Paroles de roi

Crise avec l’Espagne, Sahara… M6 s’est montré particulièrement pugnace dans le discours du Trône.

Publié le 7 juillet 2009 Lecture : 4 minutes.

Hassan II avait toujours fait de ses discours du Trône – l’équivalent marocain du discours sur l’état de l’union aux États-Unis ou de la traditionnelle interview du 14 juillet en France – un rendez-vous privilégié avec son « cher peuple ». Celui que son successeur Mohammed VI a prononcé le 30 juillet à Tanger s’inscrit à l’évidence dans cette tradition : le roi s’y est montré, trois ans après son accession au pouvoir, tout particulièrement pugnace et désireux de démontrer qu’il avait barre sur les destinées de la nation.
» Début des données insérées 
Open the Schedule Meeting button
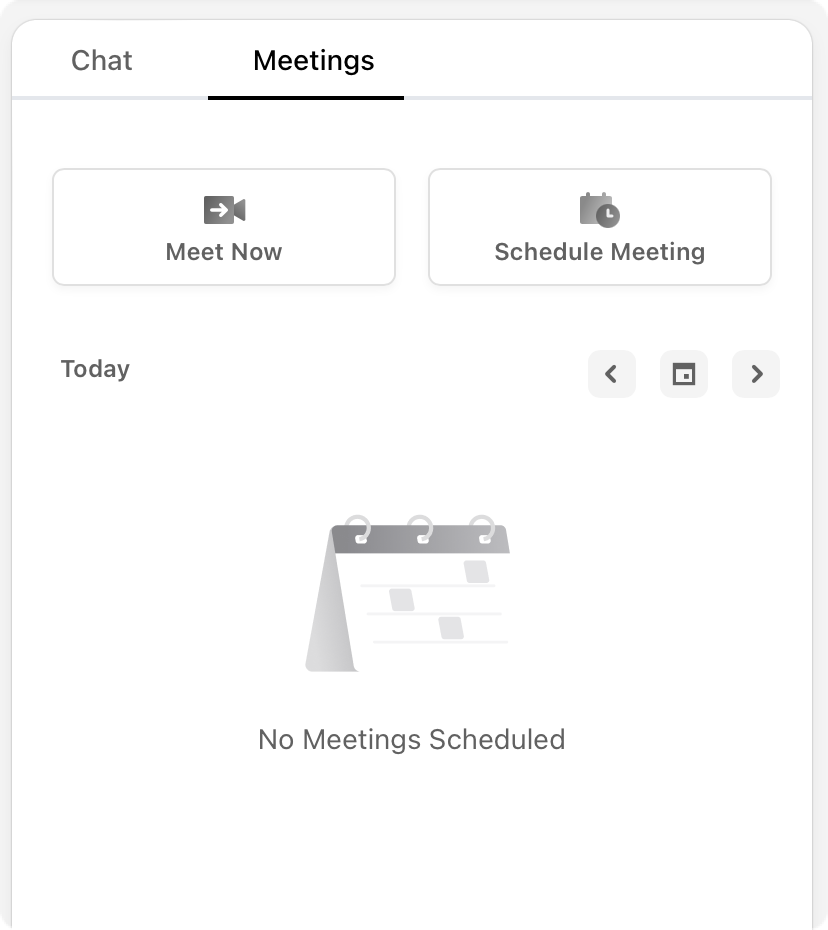 coord(600,227)
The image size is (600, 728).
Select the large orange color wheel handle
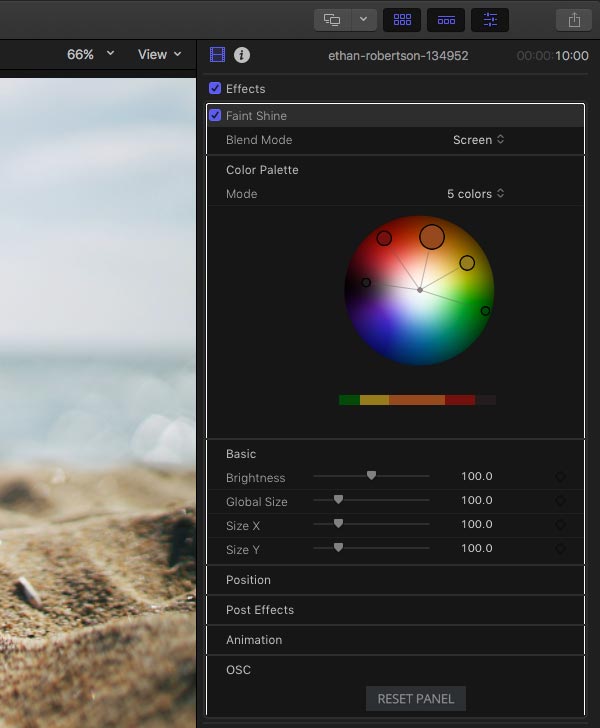coord(432,237)

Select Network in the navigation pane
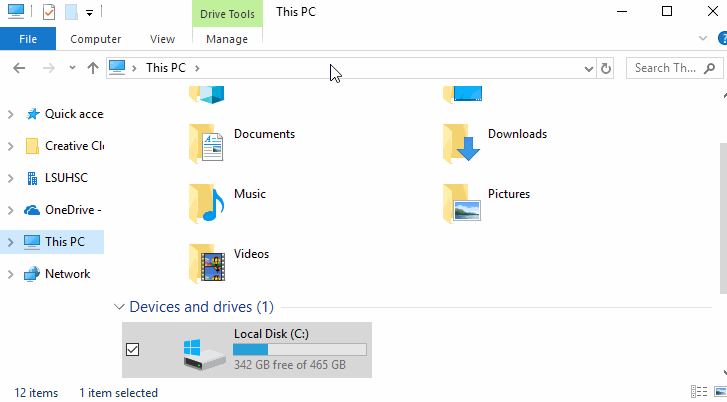coord(67,274)
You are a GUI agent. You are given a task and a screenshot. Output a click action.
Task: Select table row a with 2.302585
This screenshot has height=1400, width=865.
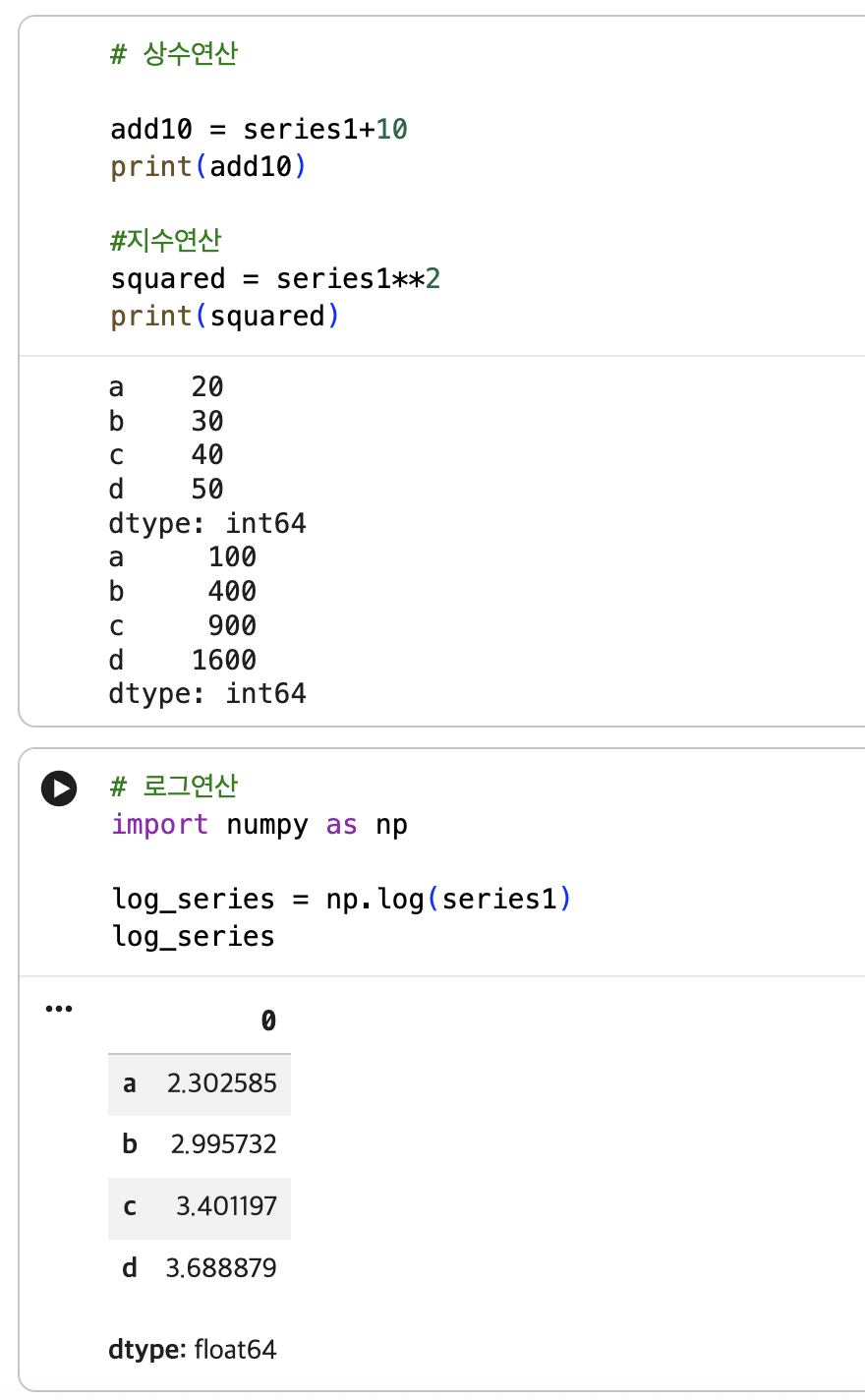200,1084
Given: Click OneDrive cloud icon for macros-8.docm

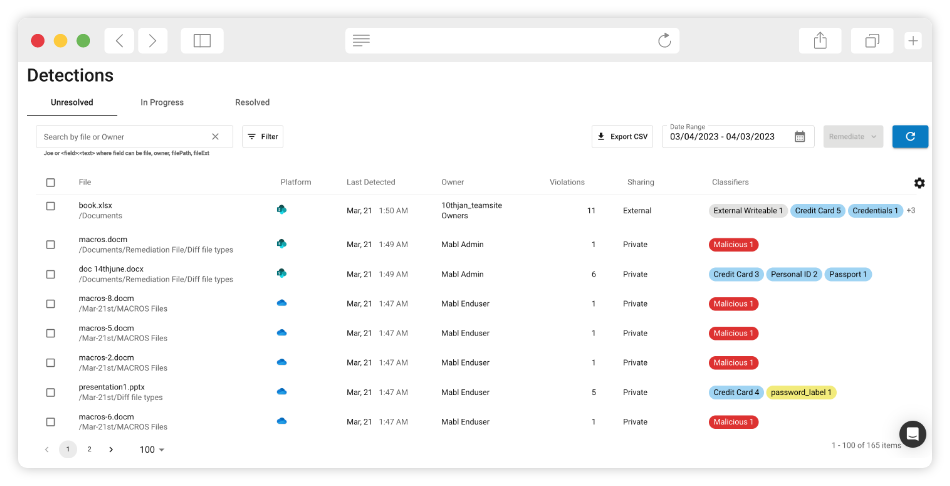Looking at the screenshot, I should 282,303.
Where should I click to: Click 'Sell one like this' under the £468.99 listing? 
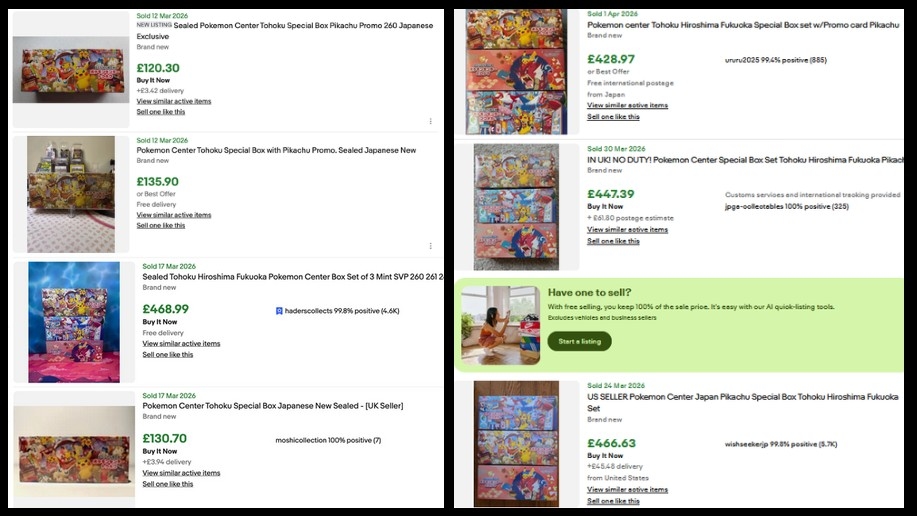(168, 354)
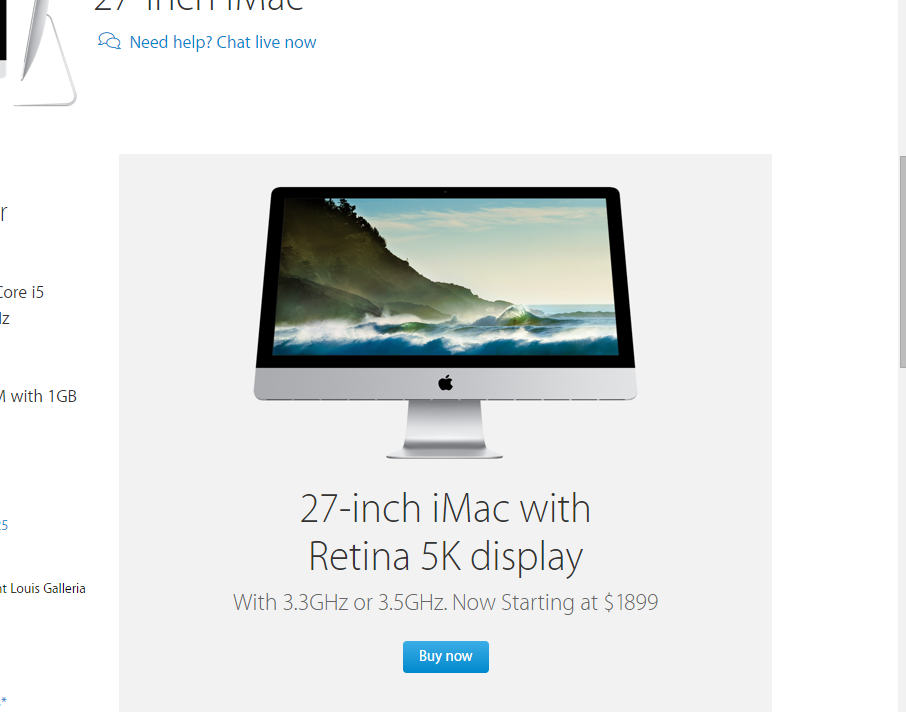
Task: Click the scrollbar track above the thumb
Action: tap(903, 78)
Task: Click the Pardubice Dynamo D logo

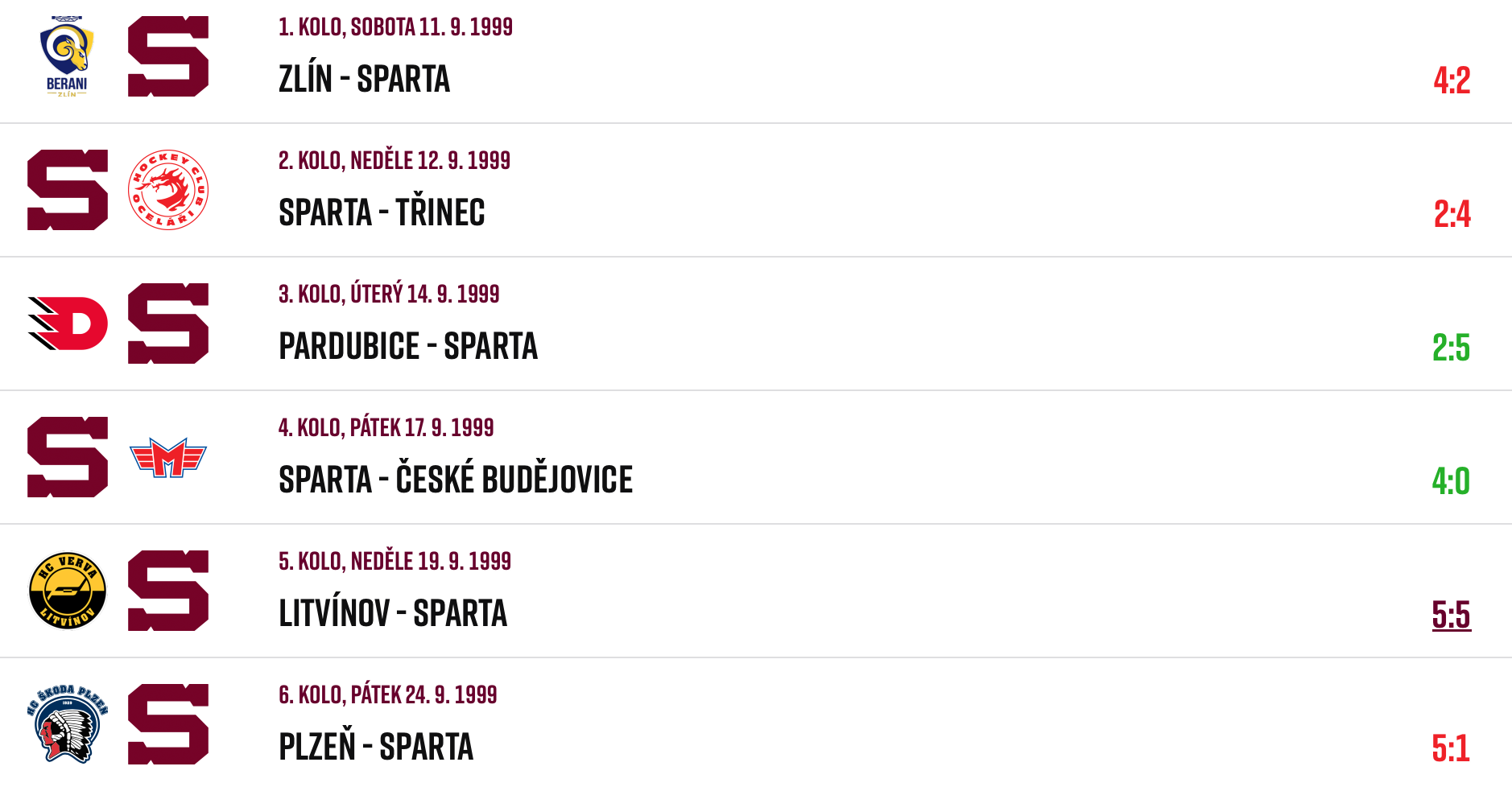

Nul n’en doutait, certes, mais entre la crise avec l’Espagne, le casse-tête saharien et les législatives d’octobre prochain, il n’était pas inutile de fixer le cap…

L’Espagne, tout d’abord. Adossées en quelque sorte au détroit de Gibraltar, à quelques encablures du rocher de Leila, les petites phrases du souverain sur « l’occupation par l’Espagne de Sebta, Melilla et des îles avoisinantes, spoliées dans le nord du royaume », ainsi que sur « l’agression armée du gouvernement espagnol », prennent une résonance quasi martiale. L’affaire de Leila n’était donc pas le fruit d’un coup de tête, mais entrait dans le cadre d’un plan de parachèvement de l’unité nationale : il fallait que cela soit dit. Sur le même registre patriotique, martelé par un Mohammed VI qu’on ne connaissait guère, la véritable charge menée contre tout projet de partition du Sahara occidental ne peut que faire grincer des dents à Alger. Lorsque le roi fustige ceux qui « par leurs attitudes ne font que dénaturer et effriter » l’unité maghrébine, lorsqu’il rejette « la conspiration, le démembrement et la lâche défection », ce sont bien les dirigeants algériens qu’il vise, même si le nom n’est jamais prononcé. À son voisin, Mohammed VI reproche à mots à peine couverts de saboter l’UMA, de prendre le parti de l’Espagne dans la crise des enclaves et de rechercher en permanence « l’émiettement de l’intégrité territoriale du Maroc ». Rien de moins. S’il fallait encore une preuve que les relations entre les deux pays sont au plus bas depuis une bonne décennie, elle est là.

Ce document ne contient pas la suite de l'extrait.